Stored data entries
---

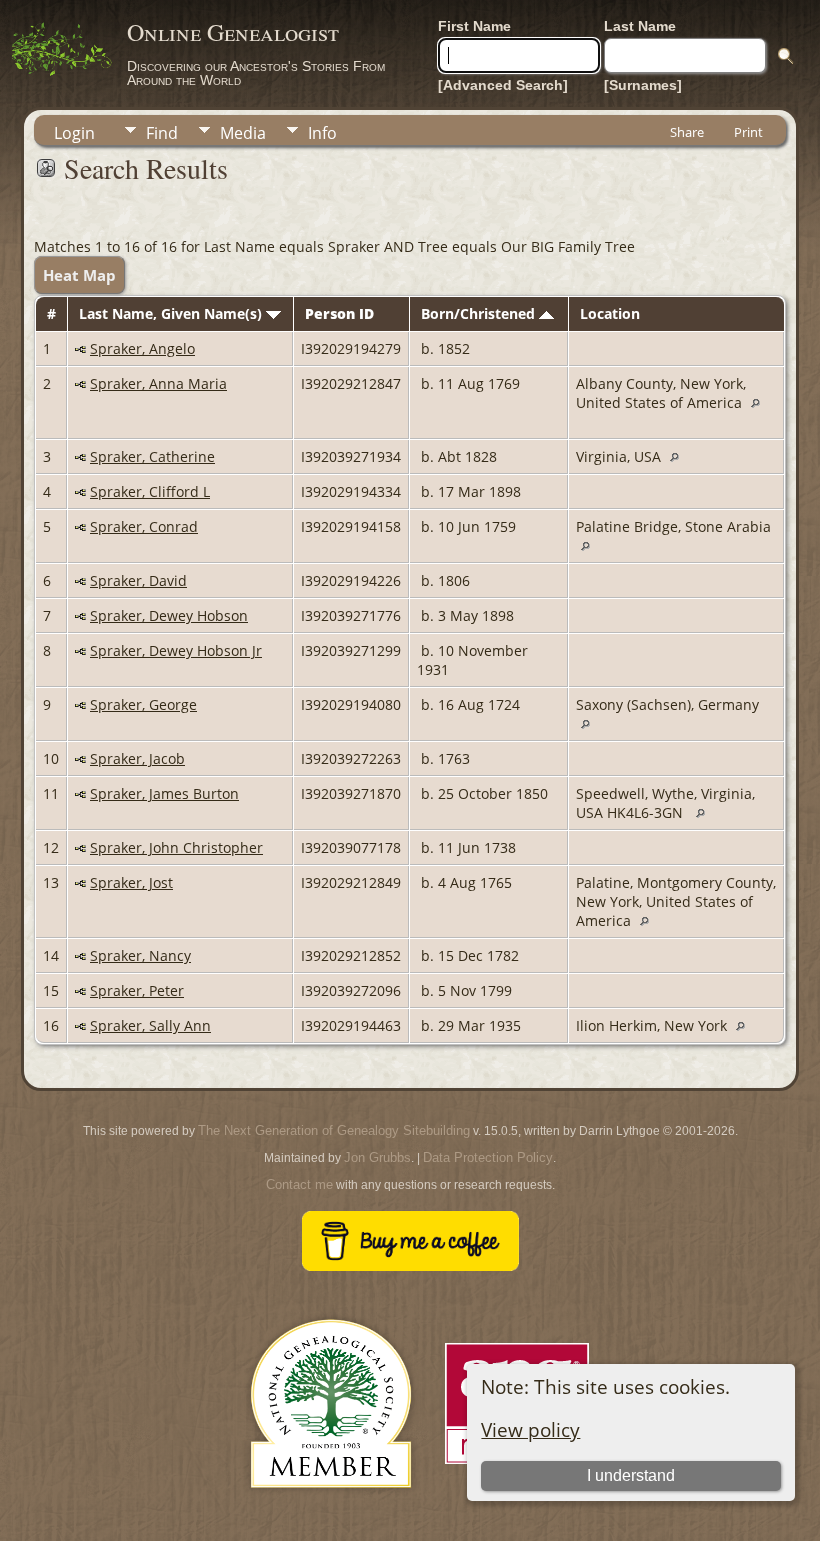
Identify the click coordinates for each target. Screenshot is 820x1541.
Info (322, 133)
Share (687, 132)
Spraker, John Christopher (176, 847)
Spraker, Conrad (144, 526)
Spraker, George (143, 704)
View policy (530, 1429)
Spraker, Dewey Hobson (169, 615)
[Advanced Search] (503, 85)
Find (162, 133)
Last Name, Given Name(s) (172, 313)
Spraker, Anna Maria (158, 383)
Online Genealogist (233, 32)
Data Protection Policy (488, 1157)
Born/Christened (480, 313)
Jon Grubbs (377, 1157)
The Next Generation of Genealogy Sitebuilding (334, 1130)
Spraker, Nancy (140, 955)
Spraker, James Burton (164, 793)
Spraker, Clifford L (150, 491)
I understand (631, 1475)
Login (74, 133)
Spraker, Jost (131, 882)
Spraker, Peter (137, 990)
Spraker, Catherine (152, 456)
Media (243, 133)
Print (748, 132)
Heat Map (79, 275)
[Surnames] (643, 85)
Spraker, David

---

-- Work request --
Locate the line that contains "View policy (530, 1429)", then please quote it and every line after it to the end of the entries above, exactly and with nothing else.

-- Your response --
View policy (530, 1429)
Spraker, Dewey Hobson (169, 615)
[Advanced Search] (503, 85)
Find (162, 133)
Last Name, Given Name(s) (172, 313)
Spraker, Anna Maria (158, 383)
Online Genealogist (233, 32)
Data Protection Policy (488, 1157)
Born/Christened (480, 313)
Jon Grubbs (377, 1157)
The Next Generation of Genealogy Sitebuilding (334, 1130)
Spraker, Nancy (140, 955)
Spraker, James Burton (164, 793)
Spraker, Clifford L (150, 491)
I understand (631, 1475)
Login (74, 133)
Spraker, Jost (131, 882)
Spraker, Peter (137, 990)
Spraker, Catherine (152, 456)
Media (243, 133)
Print (748, 132)
Heat Map (79, 275)
[Surnames] (643, 85)
Spraker, David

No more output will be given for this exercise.